>>>
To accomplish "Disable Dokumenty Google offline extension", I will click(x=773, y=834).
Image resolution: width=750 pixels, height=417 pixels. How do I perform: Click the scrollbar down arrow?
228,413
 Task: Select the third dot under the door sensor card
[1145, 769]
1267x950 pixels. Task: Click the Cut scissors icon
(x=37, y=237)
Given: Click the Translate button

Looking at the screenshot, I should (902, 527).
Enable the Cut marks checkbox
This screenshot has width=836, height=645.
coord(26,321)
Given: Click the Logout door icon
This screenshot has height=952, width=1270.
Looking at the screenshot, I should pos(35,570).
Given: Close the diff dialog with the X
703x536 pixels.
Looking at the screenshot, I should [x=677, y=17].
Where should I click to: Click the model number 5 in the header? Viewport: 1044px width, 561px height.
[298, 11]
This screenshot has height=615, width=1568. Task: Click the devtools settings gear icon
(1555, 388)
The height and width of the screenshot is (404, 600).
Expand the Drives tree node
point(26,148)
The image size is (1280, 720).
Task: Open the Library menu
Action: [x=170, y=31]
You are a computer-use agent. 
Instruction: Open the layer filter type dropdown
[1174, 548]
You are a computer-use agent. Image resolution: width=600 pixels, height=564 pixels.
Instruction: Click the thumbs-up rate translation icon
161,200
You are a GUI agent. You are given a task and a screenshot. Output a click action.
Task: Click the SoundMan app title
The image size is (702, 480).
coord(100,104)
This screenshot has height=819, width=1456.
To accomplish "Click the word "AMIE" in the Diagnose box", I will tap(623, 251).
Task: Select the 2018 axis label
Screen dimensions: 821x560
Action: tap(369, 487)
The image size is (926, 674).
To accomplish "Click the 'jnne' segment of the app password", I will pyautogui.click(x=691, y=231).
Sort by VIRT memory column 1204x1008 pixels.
<<<
■ **Brief**
For this exercise, copy every line of the data that holds "accomplish".

■ **Expected output**
To accomplish "Disable Dokumenty Google offline extension", I will click(x=773, y=834).
To accomplish "Click the word "AMIE" in the Diagnose box", I will tap(623, 251).
To accomplish "Click the 'jnne' segment of the app password", I will pyautogui.click(x=691, y=231).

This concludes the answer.